Barcelona (EFE).- Both male and female reproductive function has been deteriorating for 30 years, according to the Puigvert Foundation, whose Sperm Bank has rejected between June 2022 and June 2023 80% of sperm donors half of them due to their low seminal quality.
“Seminal quality is multifactorial, biological, environmental and genetic variables are involved,” according to the director of the Fundación Puigvert de Barcelona’s Sperm Bank, andrologist Lluís Bassas.
“These results -Bassas has pointed out- do not mean that the rejected donors are infertile, but rather that the parameters of their seminogram are insufficient for the standards that we ask for, since the requirements that are requested to enter the program are between 3 and 4 times higher than what would be considered normal.
However, he has admitted that in the last 30 years there have been a series of changes and circumstances associated with the global deterioration of both male and female reproductive function.
Asymptomatic sexually transmitted infections
In addition to low seminal quality, the andrologist has explained that they also reject donors for other factors, such as the presence of asymptomatic sexually transmitted infections, lack of commitment on the part of the donor, family history of hereditary diseases, lack of continuity on the part of the donor. or the detection of genetic abnormalities.
According to Bassas, “this quality criterion is necessary because the samples are going to be frozen-thawed and subjected to selection processes in the laboratory.”
According to the results of the Puigvert Foundation’s Semen Donation Program (June 2022-June 2023), between 10 and 20 percent of the candidates who pass the first exploration and anamnesis visit and do the corresponding analyzes (seminogram ), are accepted to enter the donor program.
To be an “effective candidate”, in addition to being between 18 and 35 years old and in good general health, a series of diagnostic tests must be passed: a seminogram, a complete blood and urine analysis to rule out general diseases and transmitted infections. sexual, and a genetic study to rule out diseases that can be transmitted to the offspring.
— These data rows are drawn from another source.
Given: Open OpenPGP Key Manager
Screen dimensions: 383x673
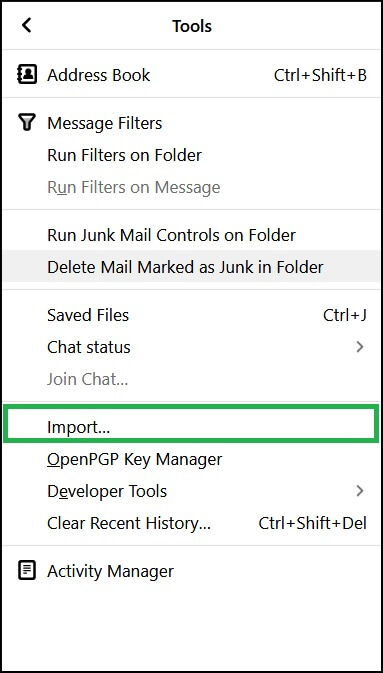Looking at the screenshot, I should click(192, 459).
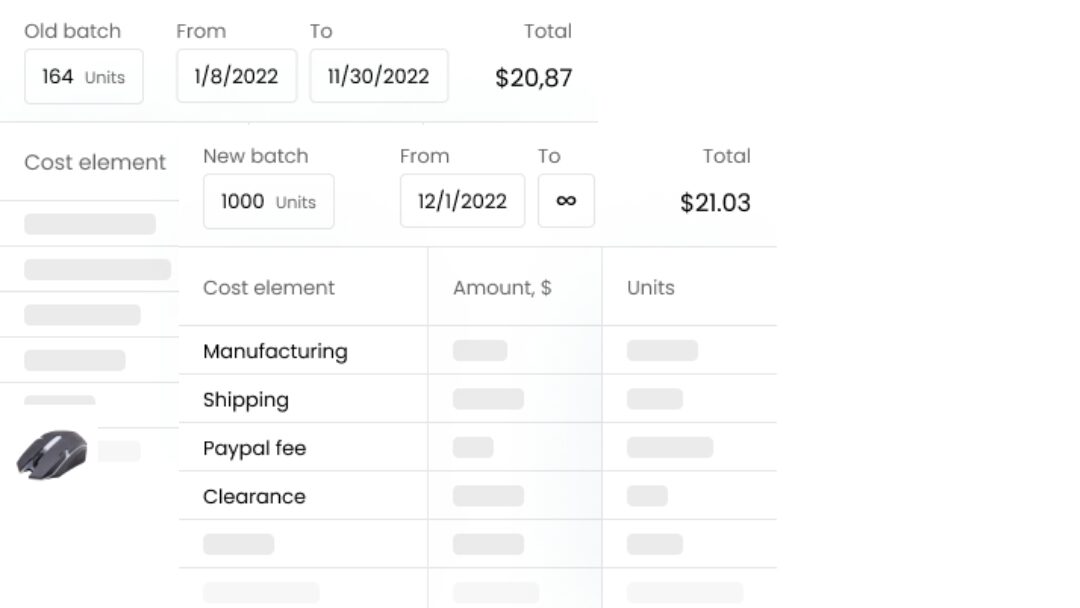Click the infinity symbol in the To field
The width and height of the screenshot is (1080, 608).
[566, 200]
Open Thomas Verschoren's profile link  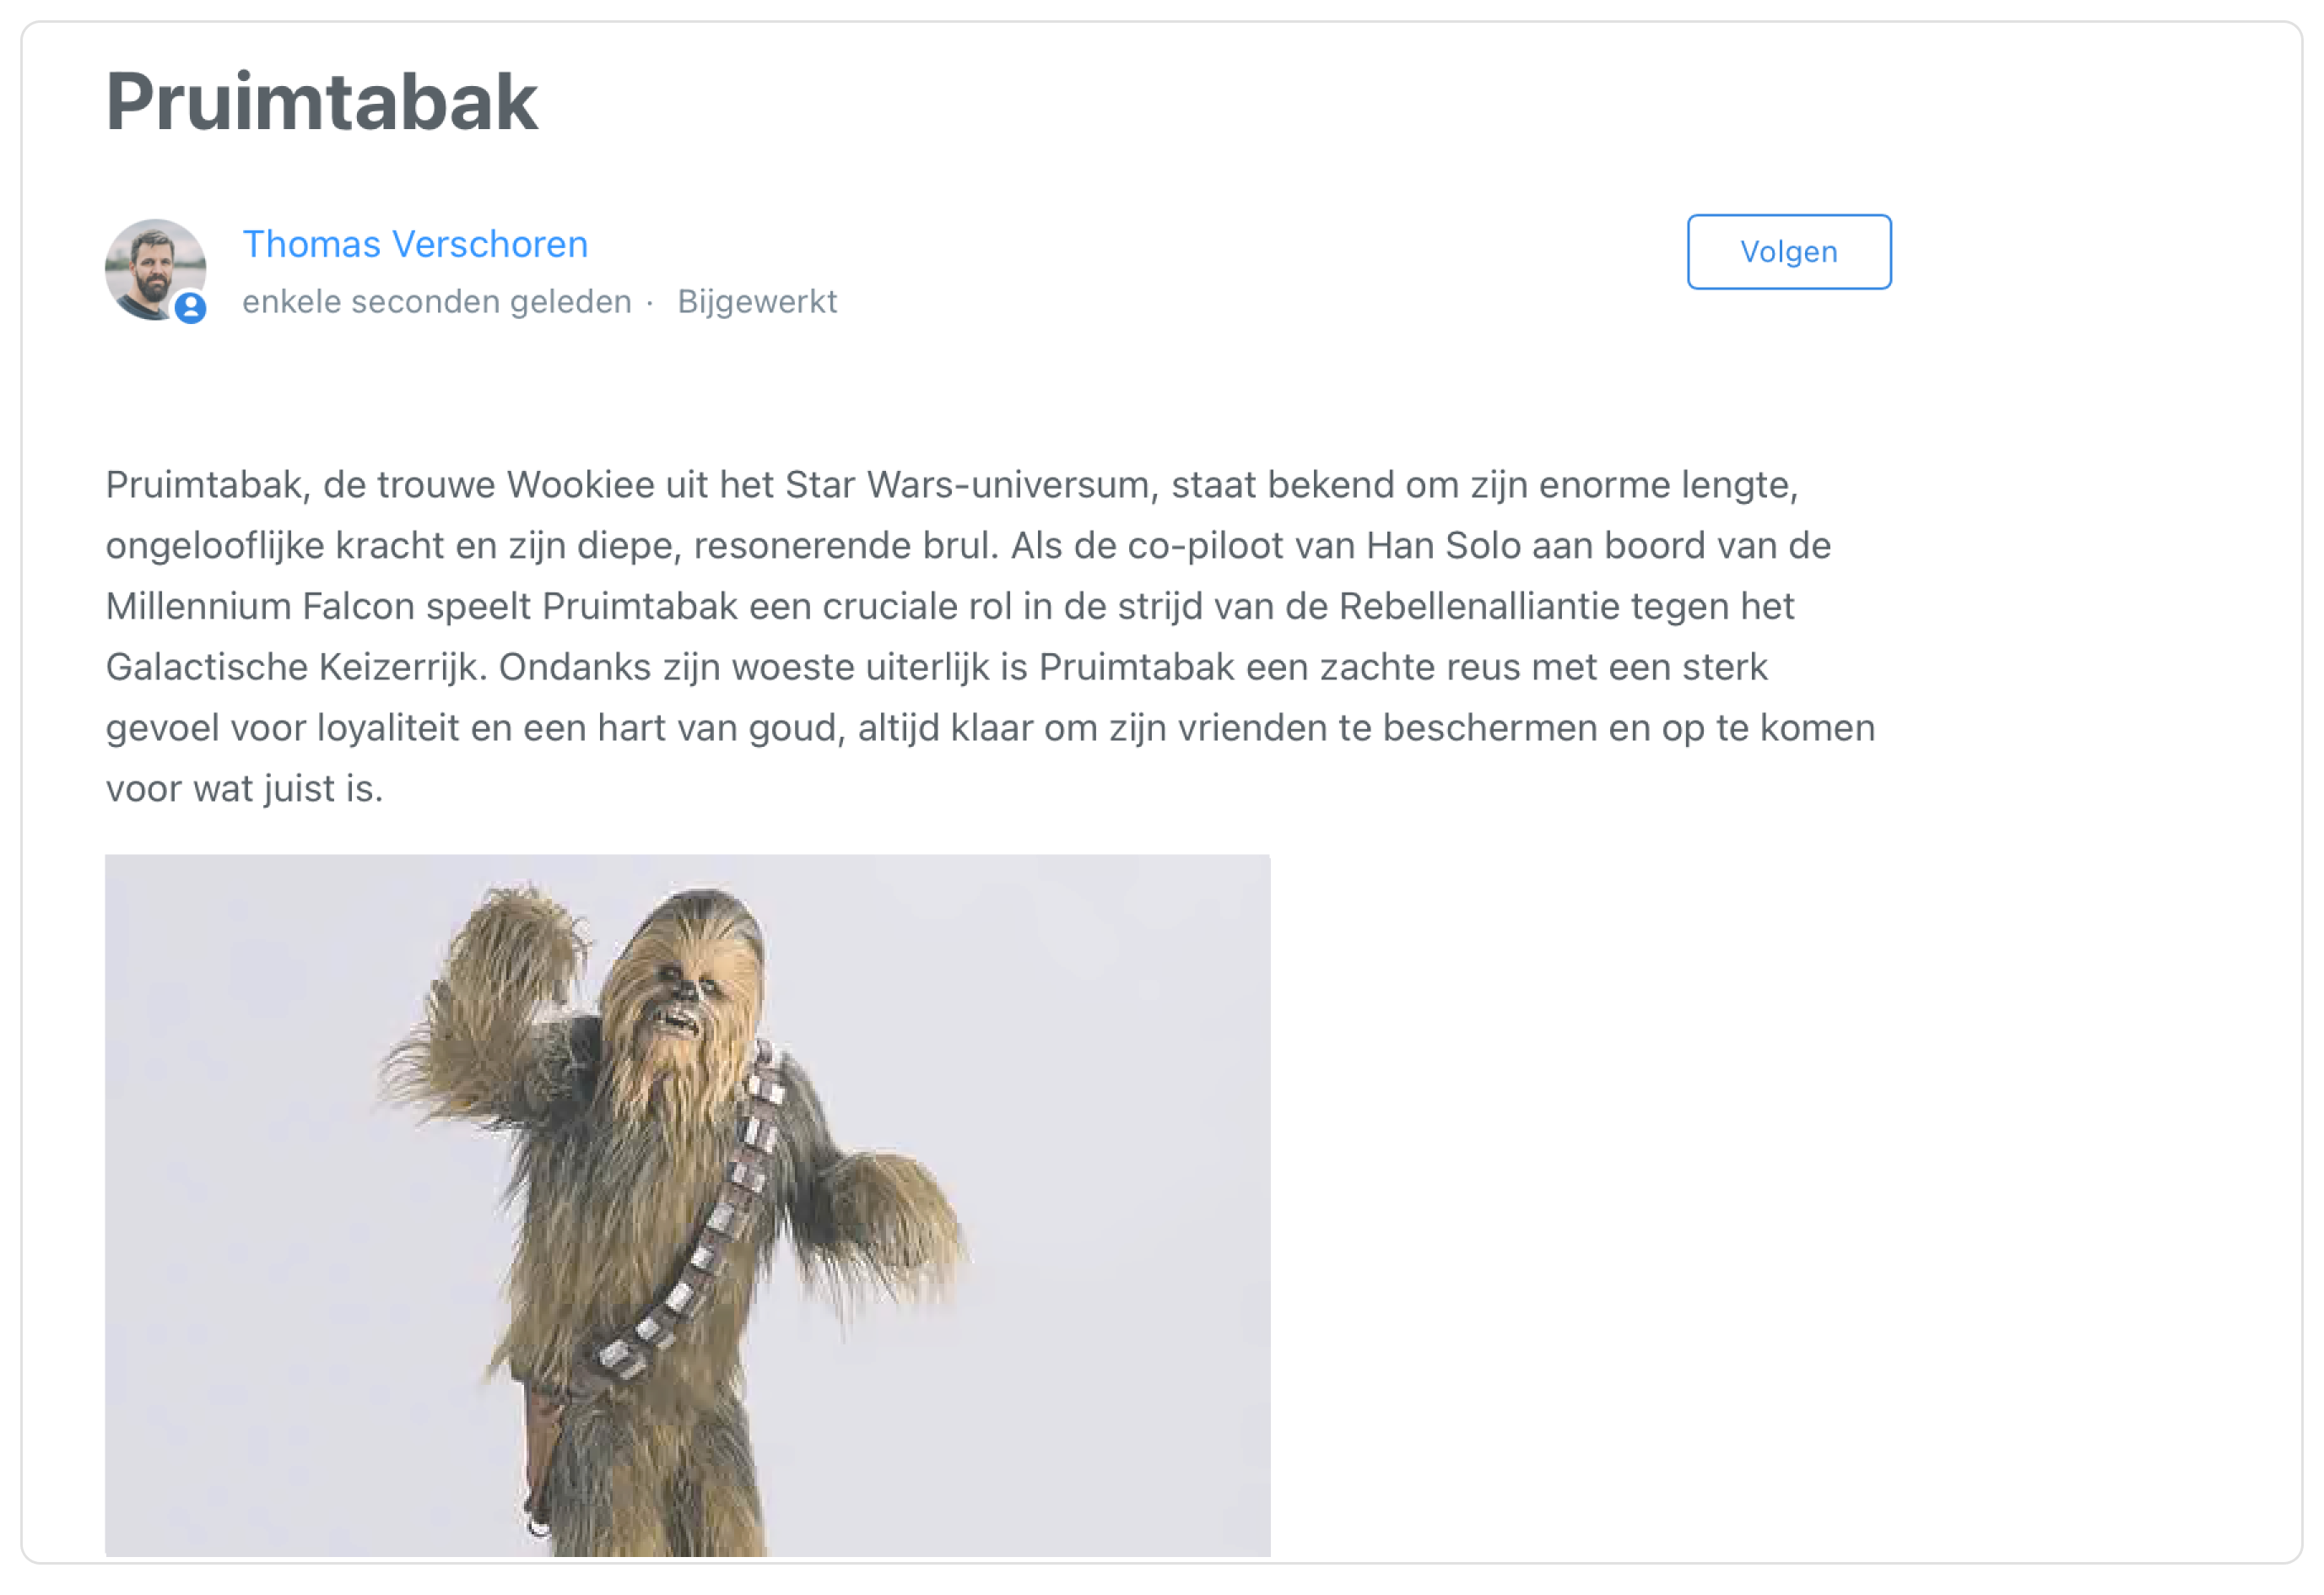point(415,244)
Bassas recalled that the Andrology service of the Puigvert Foundation created the first public sperm bank in Spain in 1986 with a double purpose: to respond to reproductive problems in couples through the Assisted Reproduction Program (PRA) and to investigate the causes of male infertility.
Beyond semen quality
According to the andrologist, male infertility is an alteration that goes beyond semen quality in the strict sense because “we have to put in context that in the last 30 years there have been a series of changes and circumstances that, without any doubt, have had a direct impact on the overall deterioration of reproductive function”.
In this sense, “the more advanced age of the couples and the prevalence of diseases such as hypertension, obesity, diabetes are factors that contribute to this increase in infertility, although we have also observed some cryptic factors that predispose to infertility in people who They were born through an assisted reproductive technique and are now of reproductive age.”
Bassas has pointed out that “there are other factors, which are controllable and are related to the consumption of doping or anti-androgenic substances, to which are added the consumption of tobacco or alcohol or other substances, stress, poor diet, sedentary life and lack of physical exercise”.
“The message is that the more risk factors a person accumulates, the greater the risk of having reproductive problems,” concluded the director of the Puigvert Foundation’s Sperm Bank.